> Brano del documento
+++
Anzitutto un piano di investimenti pubblici
Sull’urgenza di varare un vasto programma di investimenti pubblici per rilanciare l’economia italiana si sono pronunciati recentemente a più riprese sia il ministro dell’Economia Giovanni Tria sia il ministro degli Affari europei Paolo Savona. Per mettere in sicurezza le infrastrutture, ma anche per renderle adeguate sotto il profilo della qualità e modernità, è necessario un robusto programma di nuovi investimenti. Questi rappresentano, al tempo stesso, una strategia per far crescere il PIL e l’occupazione. Tria ha affermato che occorre anzitutto un ribilanciamento della spesa pubblica che privilegi gli investimenti rispetto alla spesa corrente, ma non ha esitato a esprimersi in modo favorevole nei confronti della possibilità di ricorrere al finanziamento in deficit.
Su questo punto gli ha fatto eco Savona che ha parlato di un piano di investimenti pubblici di 50 miliardi in grado di far crescere nel 2019 il PIL oltre le attuali previsioni al ribasso. E questo programma può essere finanziato anche in deficit perché l’aumento del PIL che ne deriverebbe sarebbe di gran lunga maggiore dell’aumento del debito. Su questa manovra abbiamo già manifestato il nostro apprezzamento (cfr. su questo giornale:“L’efficienza degli investimenti pubblici”, 23 luglio), perché riteniamo che il rilancio degli investimenti e il sostegno dell’innovazione siano due condizioni determinanti per la ripresa economica e il rilancio dell’occupazione.
Il Governo del cambiamento deve però fare i conti con l’Europa e i mercati. Bruxelles deve condividere tale strategia e concedere all’Italia la necessaria flessibilità; quanto ai mercati, essi potrebbero apprezzare lo sforzo del Governo di promuovere la crescita anche se le condizioni di contesto per il nostro debito pubblico cambieranno con la fine del Qe all’inizio del 2019, a meno che la Bce non ci ripensi. Ma per convincere l’Europa e i mercati occorre che la nostra politica economica e finanziaria mostri tutte le necessarie coerenze. Sono infatti in ballo altre misure del Governo che incidono sui conti pubblici. Ci riferiamo a una prima attuazione del reddito di cittadinanza e della flat tax. Il ministro Tria si trova così ad affrontare un doppio problema: l’equilibrio tra entrate e uscite e il contenimento del costo del debito. La visita di Tria in Cina in questi giorni si ripromette di promuovere le relazioni commerciali dell’Italia con tale paese, anche per attrarre investimenti cinesi nelle imprese italiane, soprattutto a favore dei comparti innovativi della nostra economia. Il ruolo dei capitali esteri è utile per sostenere i nostri nuovi investimenti e una strategia di rafforzamento delle relazioni internazionali è di grande importanza anche per il nostro debito pubblico collocabile all’estero. Non si vede perché non si debba fare marketing finanziario anche da tale punto di vista.
+++
> Sezione dati
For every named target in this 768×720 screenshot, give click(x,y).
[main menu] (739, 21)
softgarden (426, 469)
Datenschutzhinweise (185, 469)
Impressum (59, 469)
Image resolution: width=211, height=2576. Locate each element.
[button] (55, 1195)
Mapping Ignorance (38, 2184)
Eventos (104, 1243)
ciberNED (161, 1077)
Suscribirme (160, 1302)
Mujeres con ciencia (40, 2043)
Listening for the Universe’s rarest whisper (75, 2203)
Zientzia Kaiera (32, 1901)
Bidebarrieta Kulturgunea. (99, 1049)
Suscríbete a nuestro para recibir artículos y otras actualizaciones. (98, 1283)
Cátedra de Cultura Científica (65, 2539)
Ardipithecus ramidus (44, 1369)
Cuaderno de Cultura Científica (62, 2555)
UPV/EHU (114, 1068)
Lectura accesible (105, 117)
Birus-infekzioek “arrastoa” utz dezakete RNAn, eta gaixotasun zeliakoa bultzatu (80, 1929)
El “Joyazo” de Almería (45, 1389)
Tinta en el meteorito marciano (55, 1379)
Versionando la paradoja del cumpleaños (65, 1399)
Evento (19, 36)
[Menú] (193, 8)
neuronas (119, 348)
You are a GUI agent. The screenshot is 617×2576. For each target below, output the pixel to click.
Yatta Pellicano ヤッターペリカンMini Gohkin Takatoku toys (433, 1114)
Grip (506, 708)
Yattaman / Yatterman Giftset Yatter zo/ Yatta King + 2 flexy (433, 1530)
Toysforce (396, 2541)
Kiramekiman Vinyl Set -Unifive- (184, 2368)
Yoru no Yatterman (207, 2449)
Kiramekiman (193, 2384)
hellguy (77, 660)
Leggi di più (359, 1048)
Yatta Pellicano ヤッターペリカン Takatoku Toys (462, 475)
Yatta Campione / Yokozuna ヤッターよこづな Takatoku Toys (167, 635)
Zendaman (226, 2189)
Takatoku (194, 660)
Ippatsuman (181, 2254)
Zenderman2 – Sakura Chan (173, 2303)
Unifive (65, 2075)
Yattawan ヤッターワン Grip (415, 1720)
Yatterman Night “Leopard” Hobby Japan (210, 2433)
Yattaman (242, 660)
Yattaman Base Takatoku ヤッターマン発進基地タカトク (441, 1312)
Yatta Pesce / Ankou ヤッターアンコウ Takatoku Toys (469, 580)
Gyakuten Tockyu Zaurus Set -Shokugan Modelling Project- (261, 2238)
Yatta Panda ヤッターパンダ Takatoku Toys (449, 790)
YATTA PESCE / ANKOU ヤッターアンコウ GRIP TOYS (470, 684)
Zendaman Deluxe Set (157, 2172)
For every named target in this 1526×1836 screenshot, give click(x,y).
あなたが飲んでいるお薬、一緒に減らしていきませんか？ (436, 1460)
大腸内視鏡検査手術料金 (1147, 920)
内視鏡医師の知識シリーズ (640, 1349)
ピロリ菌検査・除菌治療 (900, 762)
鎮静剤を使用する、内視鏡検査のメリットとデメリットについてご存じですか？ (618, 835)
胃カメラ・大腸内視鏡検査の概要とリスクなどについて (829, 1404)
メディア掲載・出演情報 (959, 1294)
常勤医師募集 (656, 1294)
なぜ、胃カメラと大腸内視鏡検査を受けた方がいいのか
+++
> Compiti da svolgere
(a) Rispondi a queste domande sul brano:
(i) Di quanti miliardi è il piano di investimenti pubblici di cui ha parlato Savona?
(ii) Quando finirà il Qe, salvo ripensamenti della Bce?
(iii) In quale paese si trova in visita Tria?
(b) Per ogni affermazione indica se è in accordo con il brano (sì o no) e cita le parole che lo decidono.
(i) Tria si è detto contrario a finanziare gli investimenti in deficit.
(ii) Tra le misure del Governo che pesano sui conti pubblici ci sono il reddito di cittadinanza e la flat tax.
(iii) Secondo Savona, con il piano l'aumento del debito sarebbe maggiore dell'aumento del PIL.

> Risposte attese
(a)
(i) 50 miliardi.
(ii) All'inizio del 2019.
(iii) In Cina.

(b)
(i) No: «non ha esitato a esprimersi in modo favorevole nei confronti della possibilità di ricorrere al finanziamento in deficit».
(ii) Sì: «Ci riferiamo a una prima attuazione del reddito di cittadinanza e della flat tax».
(iii) No: «l’aumento del PIL che ne deriverebbe sarebbe di gran lunga maggiore dell’aumento del debito».